Novel rotating hairy black hole in (2+1)-dimensions

TL;DR

This paper introduces a new exact rotating hairy black hole solution in (2+1)-dimensional Einstein-scalar-AdS theory, revealing how scalar potential parameters relate to black hole properties and horizon structure.

Contribution

It presents a novel rotating hairy black hole metric with a non-minimally coupled scalar field, deriving the scalar potential from the metric ansatz and analyzing horizon conditions.

Findings

The solution includes zero, one, or two horizons depending on parameters.

The scalar potential depends on two constants linked to mass and angular momentum.

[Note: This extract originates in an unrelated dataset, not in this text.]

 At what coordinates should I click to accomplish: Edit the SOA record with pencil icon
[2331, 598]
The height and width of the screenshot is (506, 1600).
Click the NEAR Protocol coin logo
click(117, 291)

Degenerates to known solutions for specific parameter choices.

Abstract

We present some novel rotating hairy black hole metric in $(2+1)$ dimensions, which is an exact solution to the field equations of the Einstein-scalar-AdS theory with a non-minimal coupling. The scalar potential is determined by the metric ansatz and consistency of the field equations and cannot be prescribed arbitrarily. In the simplified, critical case, the scalar potential contains two independent constant parameters, which are respectively related to the mass and angular momentum of the black hole in a particular way. As long as the angular momentum does not vanish, the metric can have zero, one or two horizons. The case with no horizon is physically uninteresting because of the curvature singularity lying at the origin. We identified the necessary conditions for at least one horizon to be present in the solution, which imposes some bound on the mass-angular momentum ratio. For some particular choice of parameters our solution degenerates into some previously known black hole solutions.